El Saṃdhinirmocana Sūtra dice: si eres capaz de observar (como en nuestra práctica de śamatha y vipaśyanā) «la forma no es diferente de la vacuidad, la vacuidad no es diferente de la forma; la forma misma es vacuidad, la vacuidad misma es forma»—esto muestra que uno debe observar los dharmas condicionados como vacíos de naturaleza propia, justo dentro de lo condicionado. No puedes dejar a un lado los dharmas condicionados y observar la vacuidad de todos los dharmas por sí mismos—eso no puede hacerse. Debes, a través de los dharmas condicionados, ver que ellos mismos están vacíos de naturaleza propia. Cuando lo logres, ¡en el momento de correspondencia con la vacuidad última, todos los dharmas cesan de aparecer! Es difícil de captar: las montañas, los ríos y la gran tierra están claramente justo aquí—¿cómo podrían no aparecer? Difícil en verdad.
Pero si nos sentamos a meditar con frecuencia, algo inesperado aflorará. ¿Qué ocurre cuando meditas mucho? ¡Tu propio cuerpo se ha ido! Lo tocamos con nuestras manos—este cuerpo está claramente aquí. Lo alimentas, lo mantienes cómodo; si pasa días sin alimento se siente incómodo. Así que hay, claramente, algo real y substancial aquí.
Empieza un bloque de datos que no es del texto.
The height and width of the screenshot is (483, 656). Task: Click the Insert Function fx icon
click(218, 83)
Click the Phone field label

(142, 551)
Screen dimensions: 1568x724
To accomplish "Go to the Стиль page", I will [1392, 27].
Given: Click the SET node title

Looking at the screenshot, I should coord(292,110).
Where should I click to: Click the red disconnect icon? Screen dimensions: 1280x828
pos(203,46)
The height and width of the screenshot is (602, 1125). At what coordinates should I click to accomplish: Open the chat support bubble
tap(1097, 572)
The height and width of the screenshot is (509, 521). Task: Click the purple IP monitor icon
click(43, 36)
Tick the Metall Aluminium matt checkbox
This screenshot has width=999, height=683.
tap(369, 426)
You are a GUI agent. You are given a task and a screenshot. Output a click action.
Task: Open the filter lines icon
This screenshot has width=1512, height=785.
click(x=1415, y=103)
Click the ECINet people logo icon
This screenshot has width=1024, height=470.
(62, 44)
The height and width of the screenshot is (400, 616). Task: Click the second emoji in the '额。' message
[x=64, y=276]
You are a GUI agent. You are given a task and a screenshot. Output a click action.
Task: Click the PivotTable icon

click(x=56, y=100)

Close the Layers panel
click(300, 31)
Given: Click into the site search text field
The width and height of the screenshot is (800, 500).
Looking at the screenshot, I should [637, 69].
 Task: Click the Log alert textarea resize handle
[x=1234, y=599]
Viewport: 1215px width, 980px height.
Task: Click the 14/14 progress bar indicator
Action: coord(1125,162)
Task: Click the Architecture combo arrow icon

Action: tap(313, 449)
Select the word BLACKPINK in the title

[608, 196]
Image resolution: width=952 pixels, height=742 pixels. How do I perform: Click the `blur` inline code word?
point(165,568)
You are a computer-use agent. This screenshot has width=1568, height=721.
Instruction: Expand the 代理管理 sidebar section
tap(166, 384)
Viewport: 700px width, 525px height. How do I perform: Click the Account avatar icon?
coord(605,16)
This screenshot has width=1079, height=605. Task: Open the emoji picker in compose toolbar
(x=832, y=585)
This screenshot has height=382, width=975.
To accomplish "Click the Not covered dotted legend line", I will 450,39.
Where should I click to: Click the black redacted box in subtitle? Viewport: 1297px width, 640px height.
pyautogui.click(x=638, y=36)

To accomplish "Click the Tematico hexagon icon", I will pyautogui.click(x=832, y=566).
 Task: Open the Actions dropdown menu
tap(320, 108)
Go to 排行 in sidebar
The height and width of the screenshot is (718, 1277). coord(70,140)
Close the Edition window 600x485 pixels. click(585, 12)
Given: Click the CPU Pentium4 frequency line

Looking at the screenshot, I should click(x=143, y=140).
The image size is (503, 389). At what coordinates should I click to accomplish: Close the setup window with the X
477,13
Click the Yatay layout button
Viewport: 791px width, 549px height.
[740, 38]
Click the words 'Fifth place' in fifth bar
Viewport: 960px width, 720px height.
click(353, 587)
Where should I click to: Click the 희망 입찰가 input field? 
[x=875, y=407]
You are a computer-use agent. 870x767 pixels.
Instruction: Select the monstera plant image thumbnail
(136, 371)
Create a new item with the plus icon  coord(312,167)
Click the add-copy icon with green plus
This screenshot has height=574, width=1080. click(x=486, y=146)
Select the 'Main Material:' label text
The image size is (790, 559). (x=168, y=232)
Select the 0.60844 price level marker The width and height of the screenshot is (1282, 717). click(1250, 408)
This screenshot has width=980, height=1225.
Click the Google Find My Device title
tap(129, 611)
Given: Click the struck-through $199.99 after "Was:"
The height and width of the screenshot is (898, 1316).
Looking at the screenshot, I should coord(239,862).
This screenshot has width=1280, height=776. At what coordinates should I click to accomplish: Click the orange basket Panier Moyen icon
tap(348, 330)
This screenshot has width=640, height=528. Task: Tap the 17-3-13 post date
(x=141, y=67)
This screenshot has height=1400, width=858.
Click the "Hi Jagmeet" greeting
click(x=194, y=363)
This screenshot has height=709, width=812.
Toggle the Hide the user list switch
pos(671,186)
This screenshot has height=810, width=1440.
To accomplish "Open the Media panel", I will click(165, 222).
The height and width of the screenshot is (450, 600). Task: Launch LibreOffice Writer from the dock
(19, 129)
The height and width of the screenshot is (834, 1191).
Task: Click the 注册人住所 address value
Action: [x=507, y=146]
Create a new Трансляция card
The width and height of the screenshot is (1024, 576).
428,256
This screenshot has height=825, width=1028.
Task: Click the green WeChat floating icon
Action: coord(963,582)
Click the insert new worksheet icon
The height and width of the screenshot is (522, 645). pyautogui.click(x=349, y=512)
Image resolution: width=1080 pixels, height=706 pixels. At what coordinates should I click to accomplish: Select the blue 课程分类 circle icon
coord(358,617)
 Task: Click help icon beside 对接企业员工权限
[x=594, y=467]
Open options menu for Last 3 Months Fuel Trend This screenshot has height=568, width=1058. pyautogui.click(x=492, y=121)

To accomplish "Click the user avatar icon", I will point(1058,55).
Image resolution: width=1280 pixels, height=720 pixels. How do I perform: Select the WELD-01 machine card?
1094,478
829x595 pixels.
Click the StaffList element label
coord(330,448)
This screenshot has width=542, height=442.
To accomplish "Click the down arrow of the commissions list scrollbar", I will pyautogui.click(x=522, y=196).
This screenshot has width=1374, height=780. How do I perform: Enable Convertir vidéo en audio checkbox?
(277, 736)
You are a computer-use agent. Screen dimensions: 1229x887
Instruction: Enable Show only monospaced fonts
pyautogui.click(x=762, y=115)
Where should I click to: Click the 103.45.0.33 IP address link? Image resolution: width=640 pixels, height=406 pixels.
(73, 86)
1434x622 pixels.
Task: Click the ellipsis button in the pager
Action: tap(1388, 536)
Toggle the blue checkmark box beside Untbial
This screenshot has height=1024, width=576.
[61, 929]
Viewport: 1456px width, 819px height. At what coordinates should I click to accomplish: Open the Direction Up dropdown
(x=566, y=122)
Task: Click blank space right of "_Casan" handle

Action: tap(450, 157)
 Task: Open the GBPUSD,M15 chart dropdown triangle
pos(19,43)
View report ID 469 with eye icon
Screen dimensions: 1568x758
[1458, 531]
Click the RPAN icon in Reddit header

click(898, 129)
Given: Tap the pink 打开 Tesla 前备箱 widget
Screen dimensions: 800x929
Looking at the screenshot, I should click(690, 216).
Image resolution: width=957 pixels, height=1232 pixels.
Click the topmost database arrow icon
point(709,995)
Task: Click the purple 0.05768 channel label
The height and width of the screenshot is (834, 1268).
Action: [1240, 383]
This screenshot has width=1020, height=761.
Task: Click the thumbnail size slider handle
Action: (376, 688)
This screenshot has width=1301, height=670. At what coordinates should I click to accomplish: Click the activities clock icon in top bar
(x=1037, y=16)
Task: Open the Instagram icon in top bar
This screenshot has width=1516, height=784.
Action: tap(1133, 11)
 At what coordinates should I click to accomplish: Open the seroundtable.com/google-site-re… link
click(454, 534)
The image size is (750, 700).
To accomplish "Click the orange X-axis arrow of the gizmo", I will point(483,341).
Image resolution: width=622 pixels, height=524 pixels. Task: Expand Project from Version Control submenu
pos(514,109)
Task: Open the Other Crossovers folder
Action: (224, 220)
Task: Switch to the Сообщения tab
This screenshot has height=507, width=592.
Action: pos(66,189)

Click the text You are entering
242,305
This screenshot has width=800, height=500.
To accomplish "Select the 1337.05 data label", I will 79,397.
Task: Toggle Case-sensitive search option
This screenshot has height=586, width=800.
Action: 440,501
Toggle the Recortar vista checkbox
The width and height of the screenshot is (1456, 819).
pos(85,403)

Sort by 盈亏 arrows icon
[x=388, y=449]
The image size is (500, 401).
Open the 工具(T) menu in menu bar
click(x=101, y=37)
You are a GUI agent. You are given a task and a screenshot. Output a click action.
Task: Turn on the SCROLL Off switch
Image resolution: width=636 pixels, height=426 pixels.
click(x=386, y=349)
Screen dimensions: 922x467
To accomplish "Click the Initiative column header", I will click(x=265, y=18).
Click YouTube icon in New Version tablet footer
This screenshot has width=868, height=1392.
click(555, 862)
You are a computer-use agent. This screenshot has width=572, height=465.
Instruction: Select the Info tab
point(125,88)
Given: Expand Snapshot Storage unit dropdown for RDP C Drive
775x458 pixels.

Pero cuando la meditación alcanza la correspondencia, este cuerpo se desvanece. Créelo o no, es un hecho—sucede.
Si no has estudiado śamatha y vipaśyanā y te encuentras con este estado, tu mente grita: «¡Oh!—¿dónde estoy?»—y puedes sentir miedo. Tales cosas suceden. Pero si has estudiado, no es más que tu śamatha y vipaśyanā avanzando—has alcanzado la etapa del dhyāna anāgamya (pre-acceso), y esto es lo que surge. Asimismo, tampoco sentirás la existencia de esta casa. Dicen que hay una plataforma aquí, una silla allá—pero en meditación, cuando surge ese estado, todo esto se ha ido. Pero ¿quién es el que sabe que se han ido? Esa es una cuestión completamente distinta. Dejémosla por ahora.
El punto: nada en el mundo es real. A través de tu propia práctica diligente de śamatha y vipaśyanā, experimentarás esto por ti mismo—e incluso cuando alcances los cuatro dhyānas del reino de la forma y desarrolles poderes supranormales, sentirás que nada de eso es real tampoco.